[Opening Excerpted records section]

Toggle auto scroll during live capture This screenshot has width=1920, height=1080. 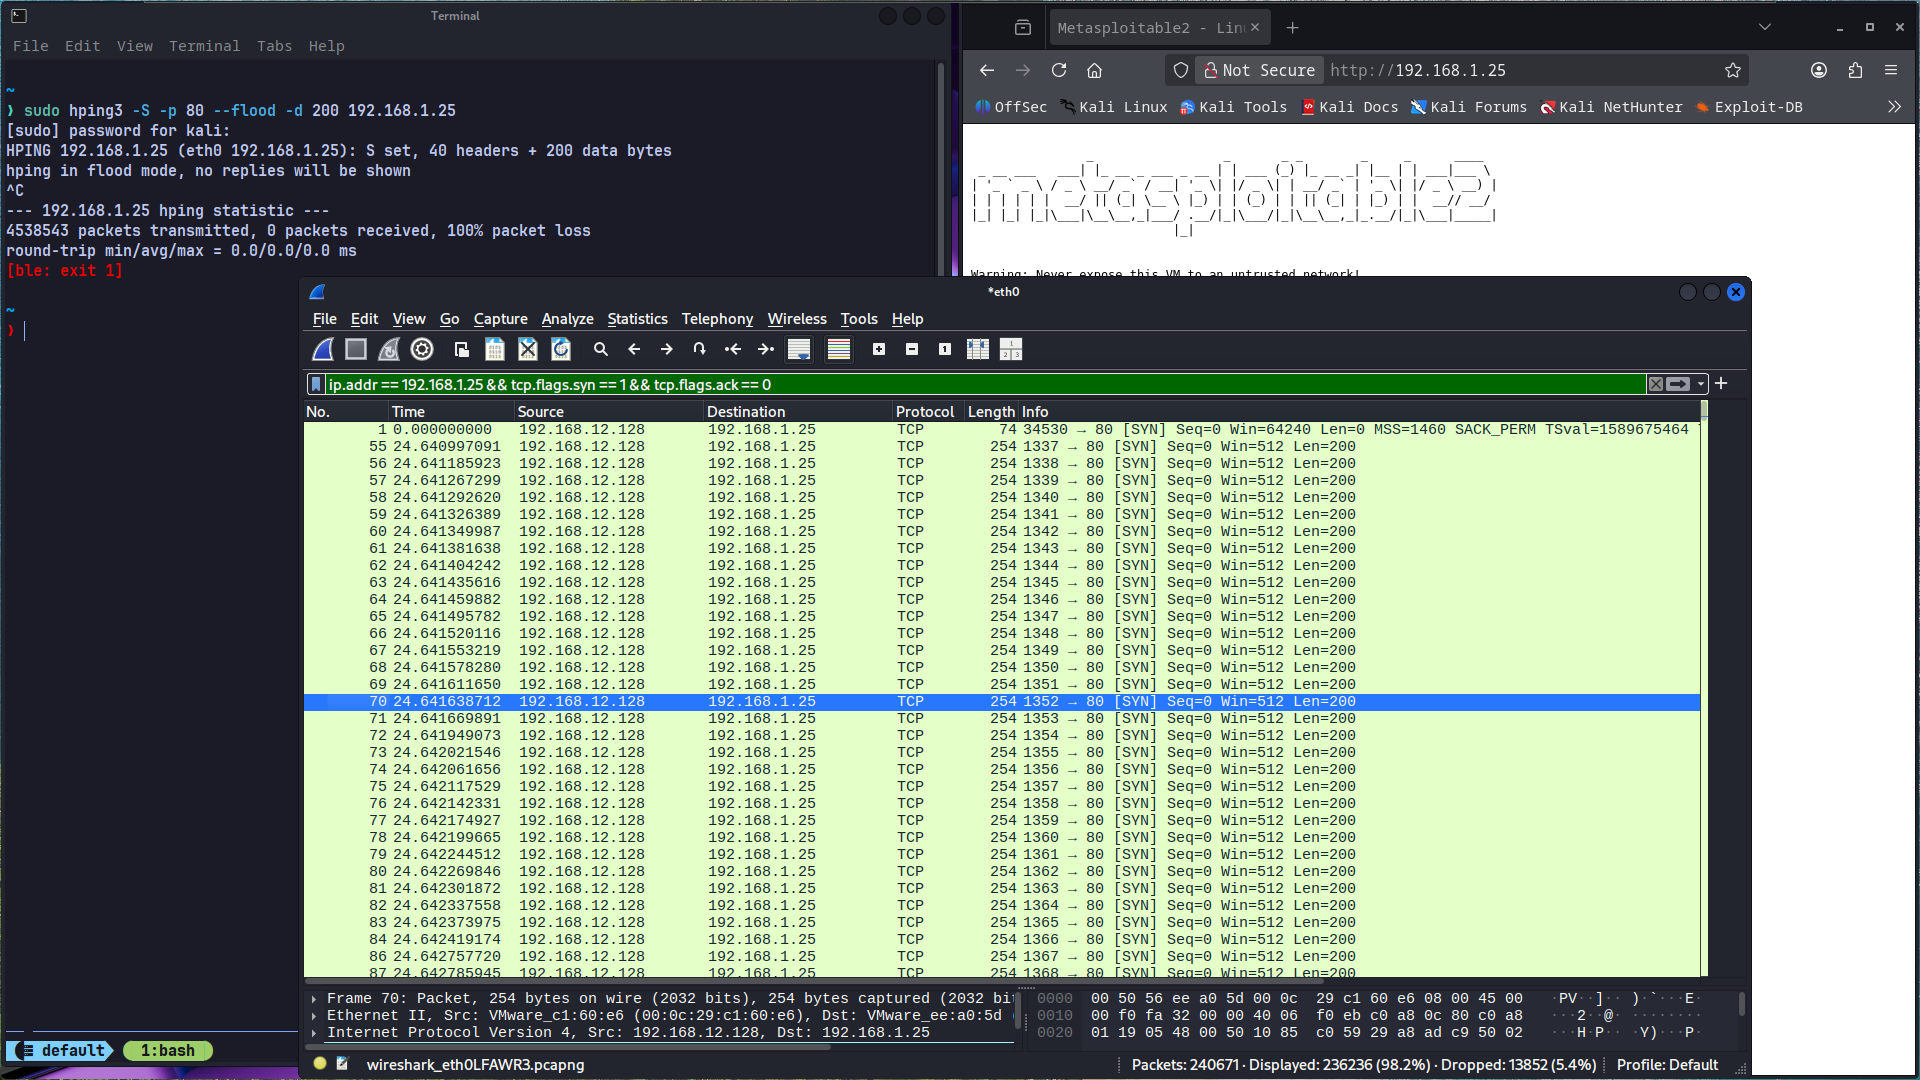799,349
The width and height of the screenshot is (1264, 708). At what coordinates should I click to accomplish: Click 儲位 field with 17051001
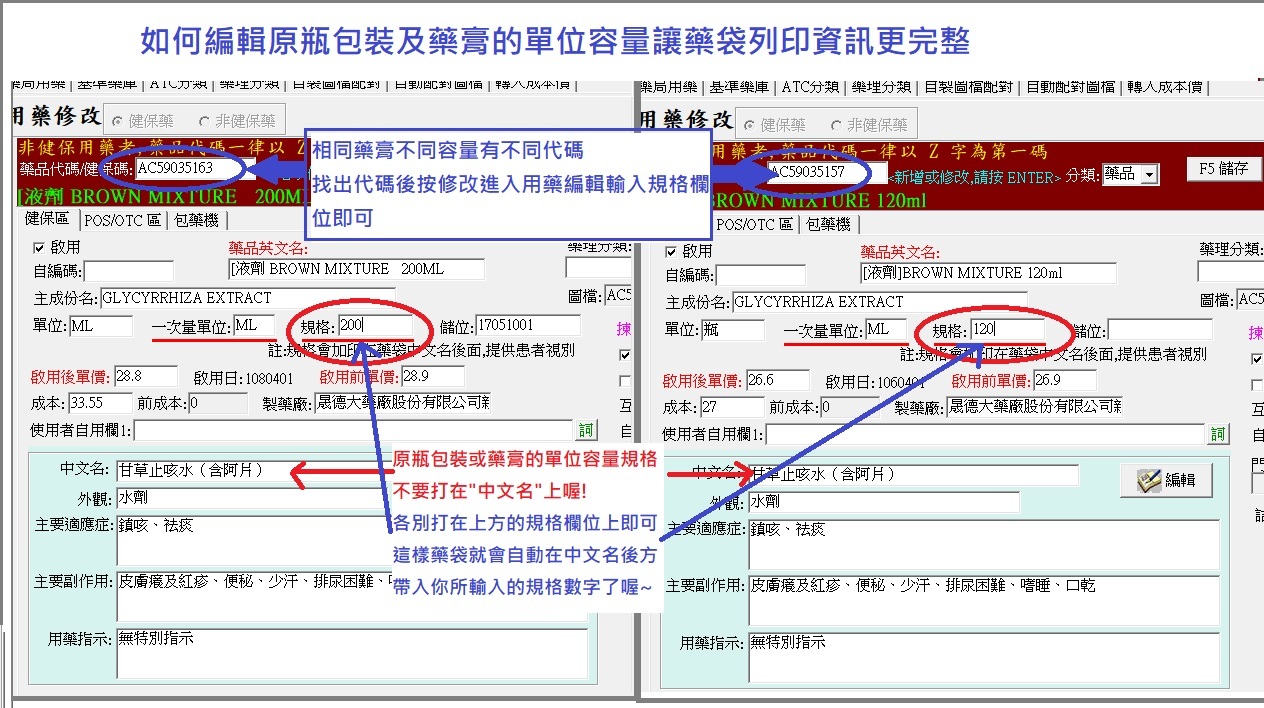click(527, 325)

[Closing Excerpted records section]
[Opening Excerpted records section]

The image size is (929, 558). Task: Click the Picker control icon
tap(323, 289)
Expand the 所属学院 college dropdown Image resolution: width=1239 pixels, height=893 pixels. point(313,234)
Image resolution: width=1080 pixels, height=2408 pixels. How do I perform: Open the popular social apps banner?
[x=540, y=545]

[Closing Excerpted records section]
[Opening Excerpted records section]

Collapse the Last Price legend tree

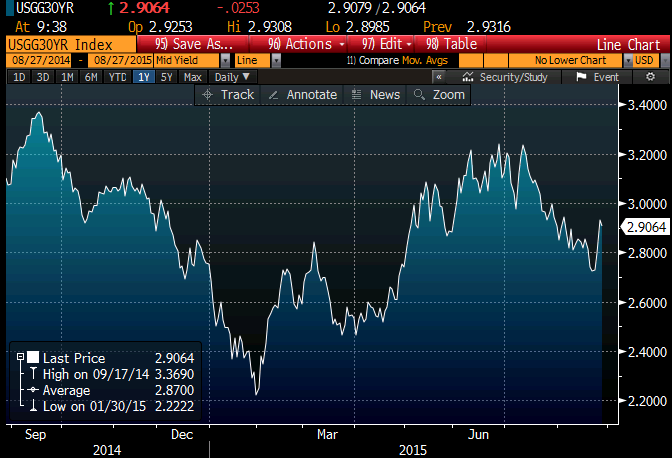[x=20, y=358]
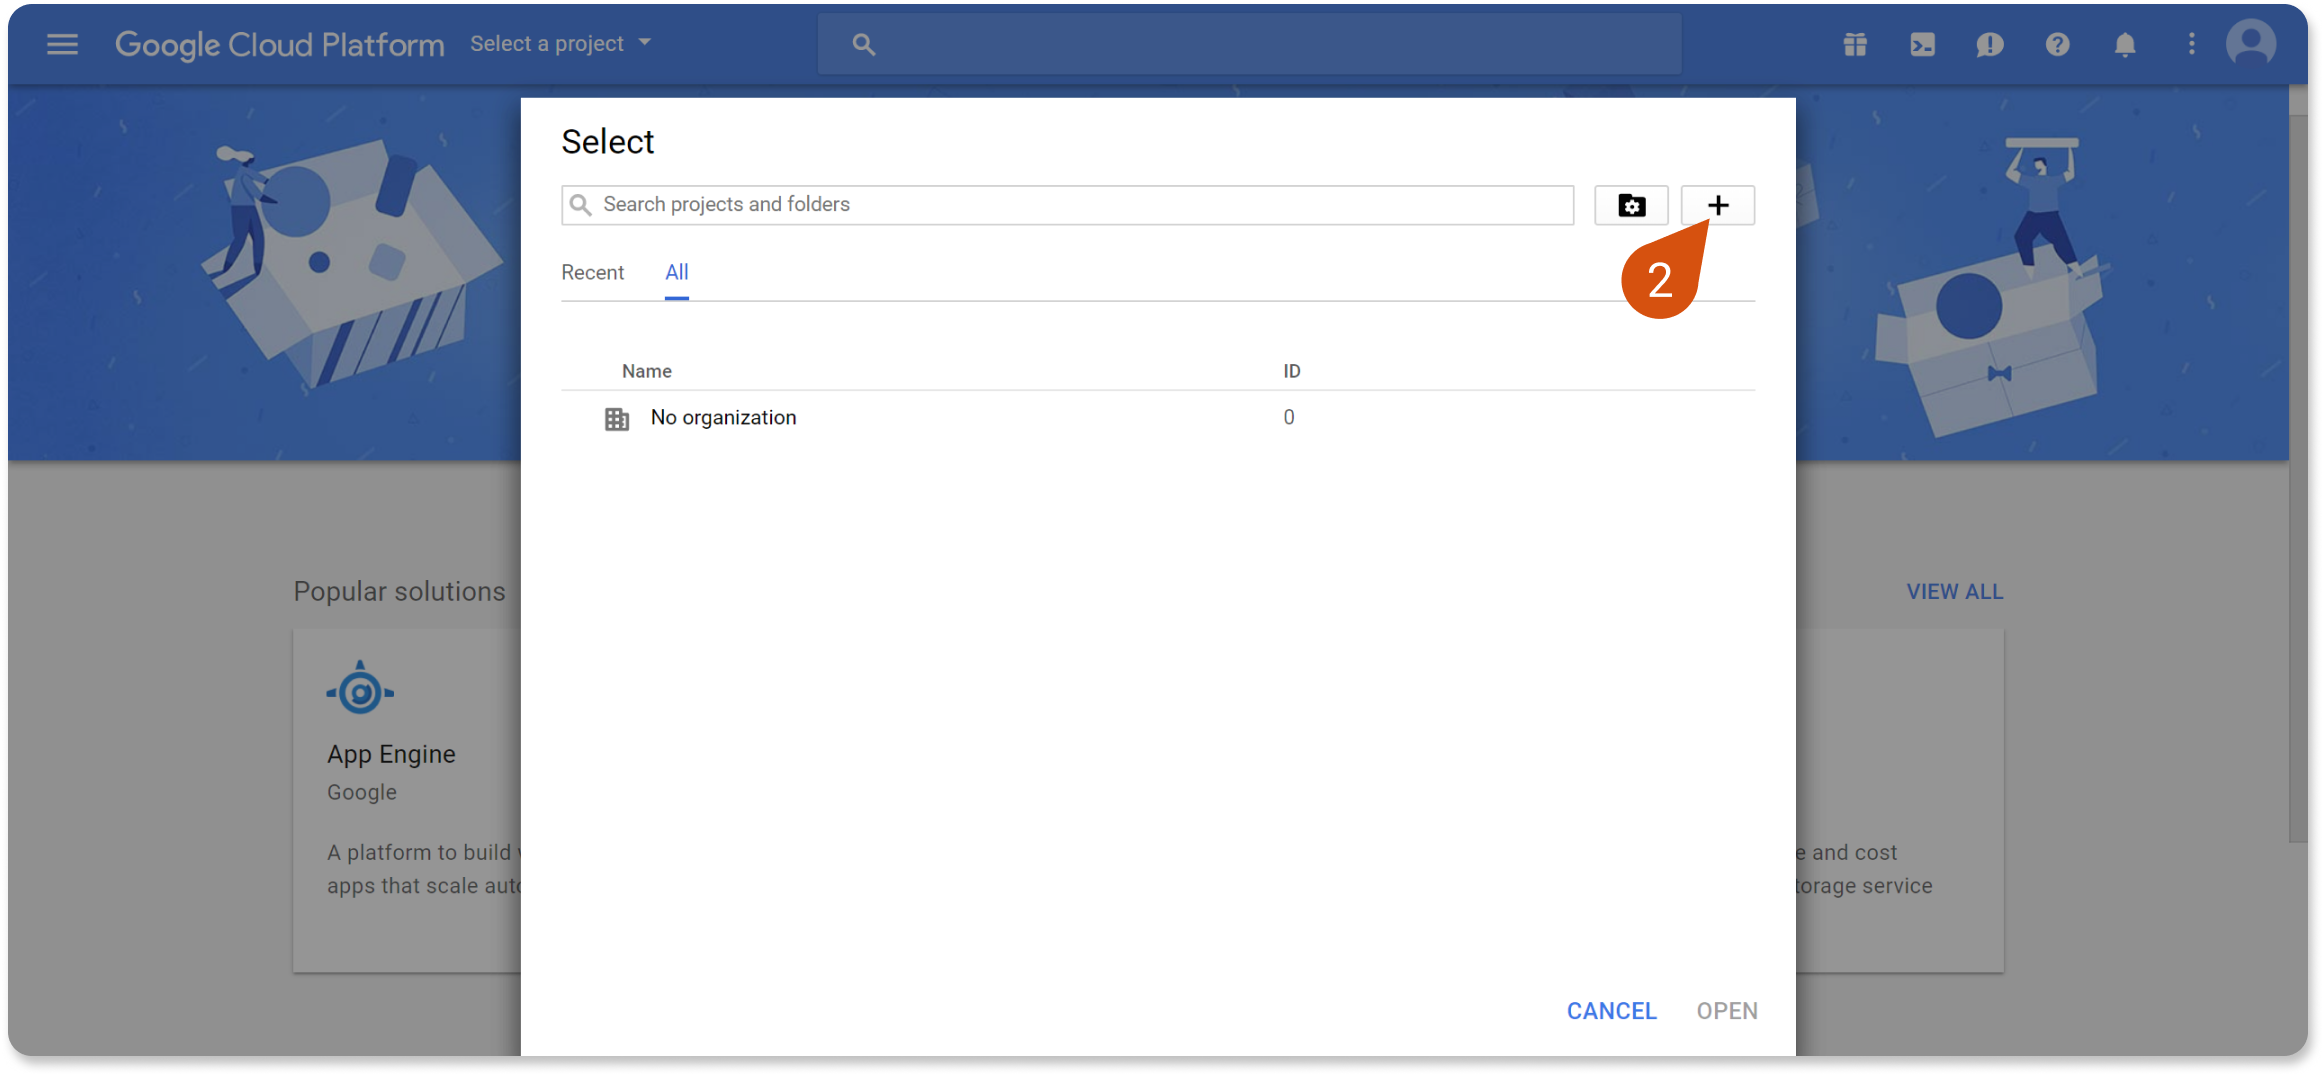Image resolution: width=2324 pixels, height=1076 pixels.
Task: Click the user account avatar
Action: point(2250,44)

[Closing Excerpted records section]

* [About this exercise]: In the listing above, find the line with "The image size" and the line with "Expand the 所属学院", then print exactly those two lines and every line between them, and nothing more.

* [Solution to this exercise]:
The image size is (929, 558). Task: Click the Picker control icon
tap(323, 289)
Expand the 所属学院 college dropdown Image resolution: width=1239 pixels, height=893 pixels. point(313,234)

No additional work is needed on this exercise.